Figure 1: DOM Representation of an XML Document
DOM Representation

Each of the Document , Element, Text, and Attr pieces of the tree are DOM Nodes.

The elegant abstraction does come at a price. Consider the XML fragment: <tagname>Value</tagname> . You may think the text value would be represented by a normal Java String object, and be accessible via a simple getValue call. In fact, the text is treated as one or more child Node s under the tagname node. Thus, in order to get the text value, you need to traverse the children of tagname, collating the value of each into a string. There is good reason for this: tagname may contain other embedded XML elements, in which case getting its text value makes less sense. In the real world, however, we have seen frequent coding errors caused by the lack of a convenient function to cover the 80% of cases where it does make sense.

Design issues

The downside of DOM's language neutrality is that the methodologies and patterns that are normally used in each programming language cannot be employed. For example, instead of being able to create new Element s using the familiar Java new construct, developers must use factory constructor methods. Collections of Nodes are represented as NodeLists, instead of the normal List or Iterator objects. These minor inconveniences add up to unusual coding practices and increased lines of code, and they force the programmer to learn the DOM way of doing things in place of the intuitive way.

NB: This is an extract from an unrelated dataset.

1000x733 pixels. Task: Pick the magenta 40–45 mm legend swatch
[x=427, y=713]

DOM employs an everything-is-a-node abstraction. This means that almost every piece of the XML document, such as Document, Element, and Attr, all inherit (extend) the Node interface. This is not only conceptually elegant, but also allows each different implementation of DOM to expose its own classes via the standard interfaces, without the performance loss of going through intermediate wrapper classes.

The everything-is-a-node abstraction loses some value because of the number of node types that exist, and because of the lack of uniformity present in their access methods. For example, the insertData method is used to set the value of CharacterData nodes, while the value of Attr (attribute) nodes is set using the a setValue method. By presenting different interfaces for the different nodes, the uniformity and elegance of the model is diminished, and the learning curve is increased.



Back to top


JDOM

JDOM is an effort to adapt the DOM API for Java, providing a more natural and easy-to-use interface. Recognizing the cumbersome nature of the language-neutral DOM constructs, JDOM aims to use native Java representations and objects, and provide convenience functions for common tasks.

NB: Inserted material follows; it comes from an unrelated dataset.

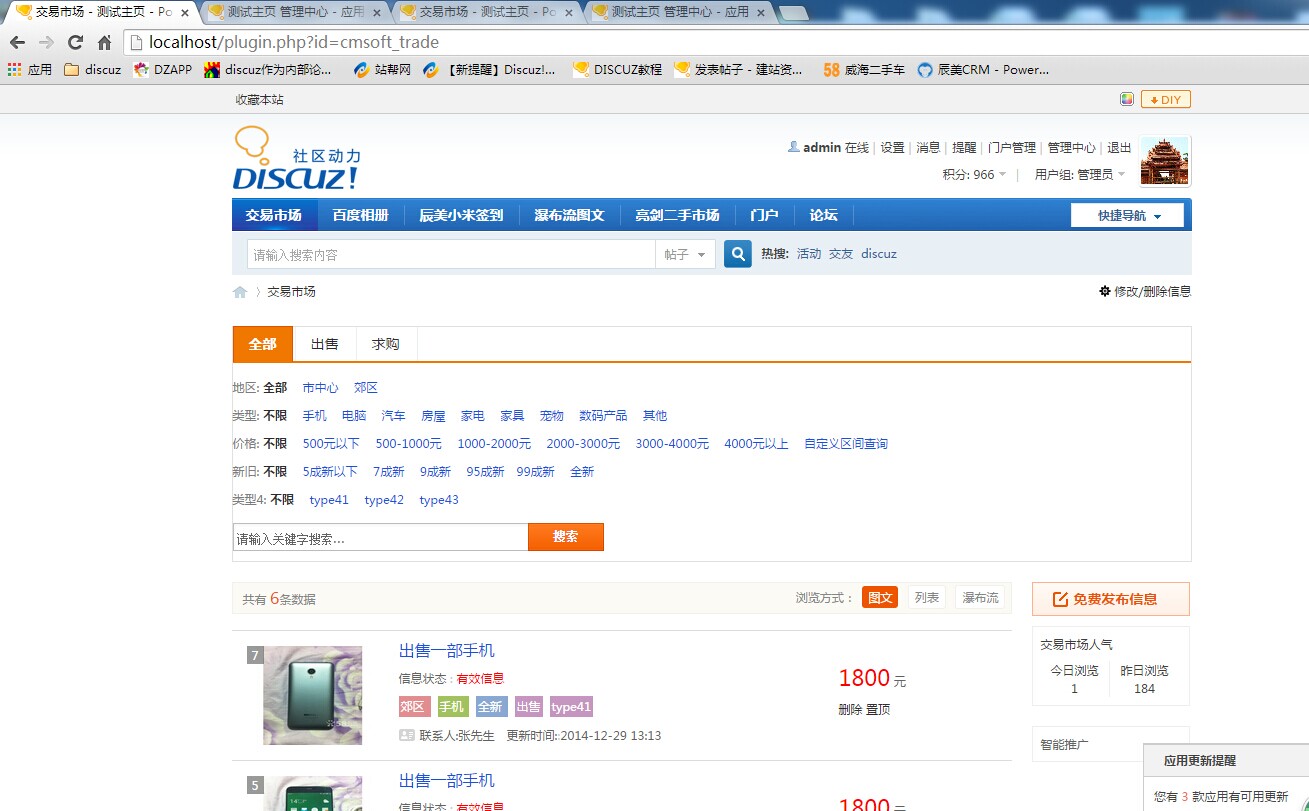1309x811 pixels.
Task: Open the browser home page icon
Action: [x=104, y=42]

For example, JDOM tackles the everything-is-a-node and the use of DOM specific constructs (for example, NodeList) directly. JDOM defines the different node types (for example, Document, Element, and Attribute) as separate Java classes, which means developers can construct them using new, obviating the need for frequent type casts. JDOM represents strings as Java String s, and collections of nodes via normal List and Iterator classes. (JDOM substitutes its own classes for the DOM classes.)

JDOM does a very good job of providing a better interface. It has been accepted as a JSR (a formal Java Specification Request), and it may well be incorporated into the core Java platform in the future. However, because it is not yet a part of the core Java APIs, some are hesitant to use it. There have also been reports of performance issues related to the frequent creation of Iterators and Java objects (see Resources).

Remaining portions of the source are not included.